ЗАДАЧА № 1
Юноша, 15 лет, поступил в клинику с жалобами на головную боль в области лба справа. Болен несколько месяцев. В последнее время отмечается странное поведение больного, дурашливость, неопрятность. Объективно: несколько оглушен, вял, временами бывает эйфоричен, иногда совершает немотивированные поступки, неопрятен. Обоняние справа отсутствует. Зрение правого глаза светоощущение, левого—0,8. На глазном дне: атрофия правого зрительного нерва, слева застойный сосок. Зрачки равномерные, реакция на свет правого зрачка крайне вялая, левого живая. Реакция зрачков на конвергенцию сохранена. Движения глаз не ограничены. Нистагма нет. Сглаженность левой носогубной складки, слегка опущен левый угол рта. Нарушений слуха, фонации, глотания не выявлено. Язык высовывает по средней линии. Движения рук и ног нормальны. Тонус мышц не изменен. Координация движений левой руки слегка нарушена. Все сухожильные рефлексы выше слева. В спинномозговой жидкости: белок—1,4%о, резко положительные белковые реакции, цитоз 2/3. Краниография: усиление пальцевых вдавлений, остеопороз спинки турецкого седла. Вентрикулография выявила: смещение желудочковой системы влево, деформацию переднего рога правого бокового желудочка, он отодвинут кверху. Левый боковой желудочек увеличен.
|
|
Вопросы к задаче № 1
1. Можно ли все без исключения симптомы рассматривать как строго очаговые?
2. Как объяснить отсутствие обоняния?
3. Как объяснить механизм возникновения синдрома Фостер—Кеннеди?
4. Где очаг поражения? Укажите его на схеме.
5.Какой клинический диагноз можно поставить, исходя из анамнестических и объективных данных?,
6.Как объяснить данные, полученные при вентрикулографии?
7.Все ли диагностические методы использованы при обследовании больного?
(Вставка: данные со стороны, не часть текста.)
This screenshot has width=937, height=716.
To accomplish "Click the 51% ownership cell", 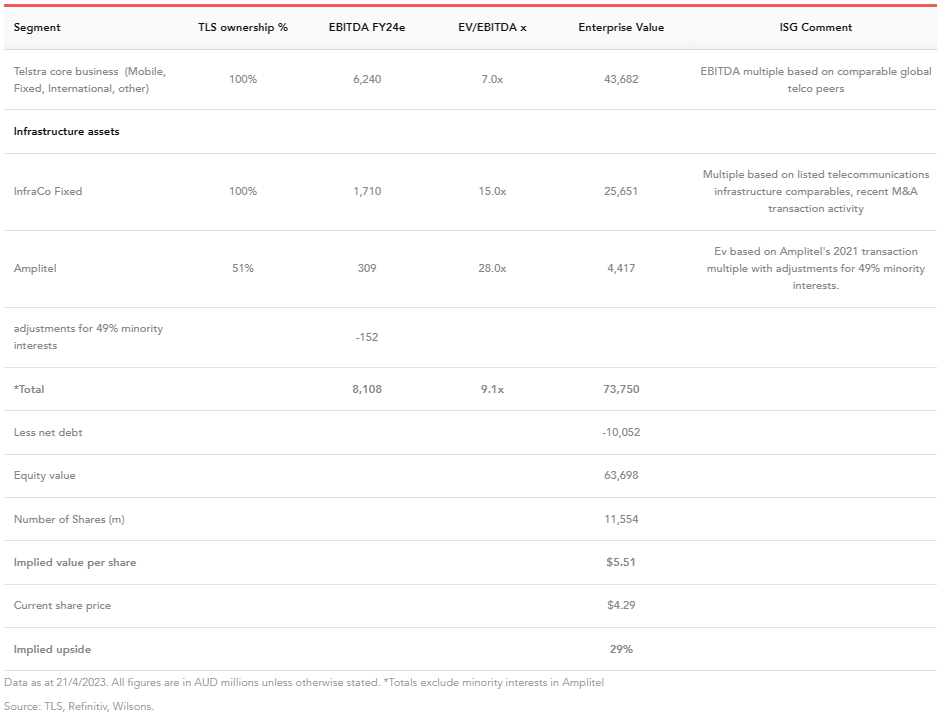I will [x=242, y=268].
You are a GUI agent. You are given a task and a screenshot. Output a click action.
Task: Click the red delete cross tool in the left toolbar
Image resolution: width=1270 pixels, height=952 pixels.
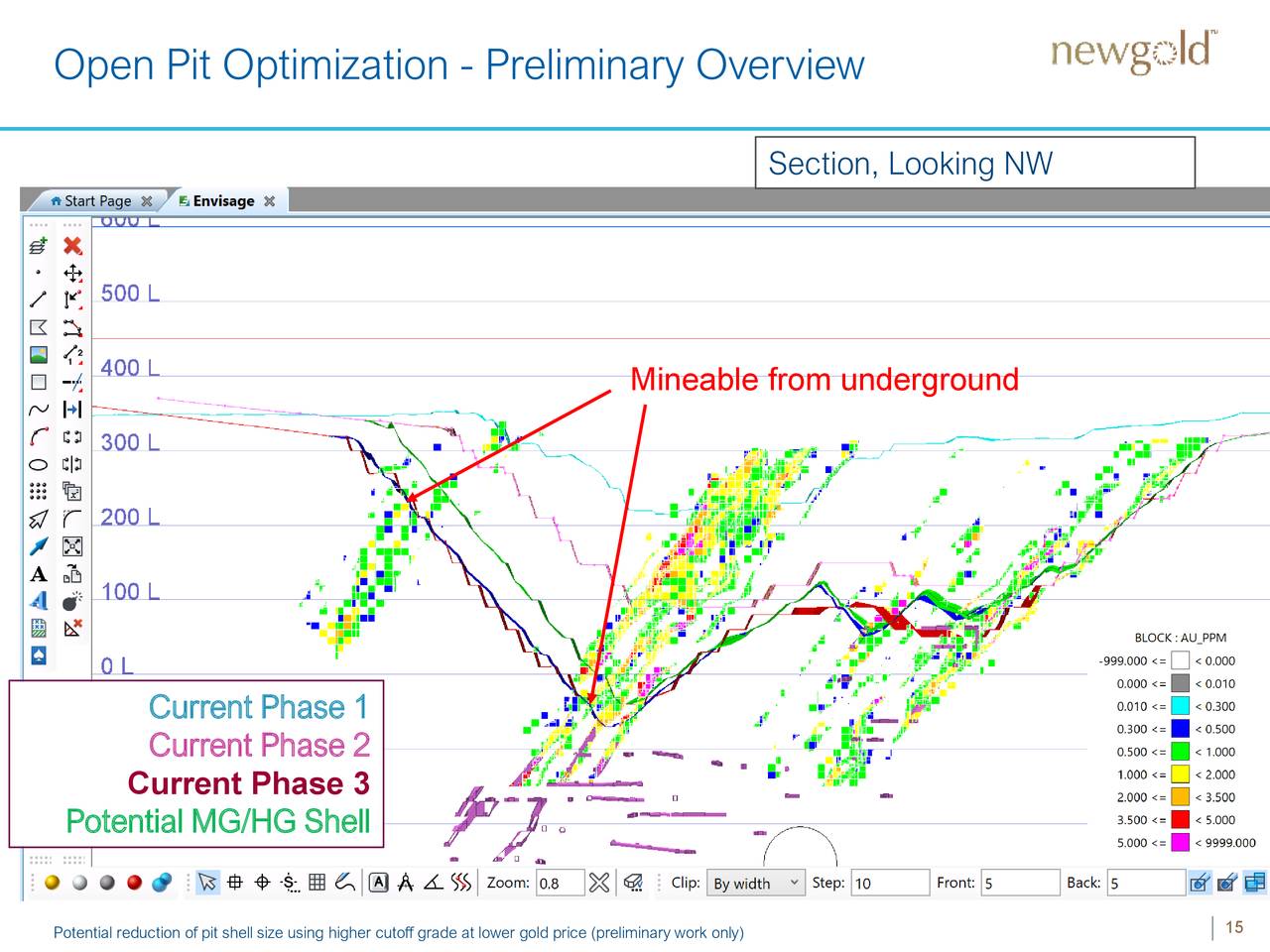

8.Как исследуется обоняние?
ЗАДАЧА № 2
Больной, 68 лет. В последние два - три года стал раздражительным, быстро наступала усталость, появился шум в ушах, изредка беспокоила головная боль. Проснувшись утром, почувствовал, что «онемела» и ослабела правая нога, а вслед за этим ослабела и правая рука. Слабость эта в течение нескольких часов нарастала, особенно правой ноги. На 15-й день болезни выявлены: сглаженность правой носогубной складки, отклонение языка вправо. Функция других черепно-мозговых нервов не нарушена. Ограничение движений правой руки, главным образом, в плечевом суставе и в меньшей степени в локтевом, лучезапястном и в мелких суставах кисти. Незначительное повышение тонуса сгибателей правой руки. Слабость правой ноги, резкое повышение тонуса мышц-разгибателей. Легкое нарушение чувства дискриминации на правой стопе. Сухожильные рефлексы справа выше. Брюшные справа ослаблены. Справа положительные симптомы Оппенгейма и Бабинского. Резко выражен хватательный рефлекс правой кисти, ладонноподбородочный рефлекс с обеих сторон. Симптом Майера справа повышен. При последующих исследованиях обнаружено, что движения и сила правой руки почти такие, как и левой. В правой же ноге движения стали ограниченными, причем в дистальных отделах явления пареза значительно резче, чем в проксимальных. Артериальное давление 105/60, протромбиновый индекс 116%. Тоны сердца приглушены. На рентгенограмме черепа патологии не выявлено.
|
|
Вопросы к задаче № 2
1. Где локализируется патологический процесс? Какие доказательства в пользу предполагаемой вами локализации?
2. Назовите клинический диагноз? Дайте его обоснование.
3. Какая артерия васкуляризирует пораженную область? От какой артерии она отходит? Как она соединяется с одноименной артерией другой стороны?
4. Чем можно объяснить в данном случае центральный парез лицевого и подъязычного нервов?
5. Что такое дискриминационная чувствительность?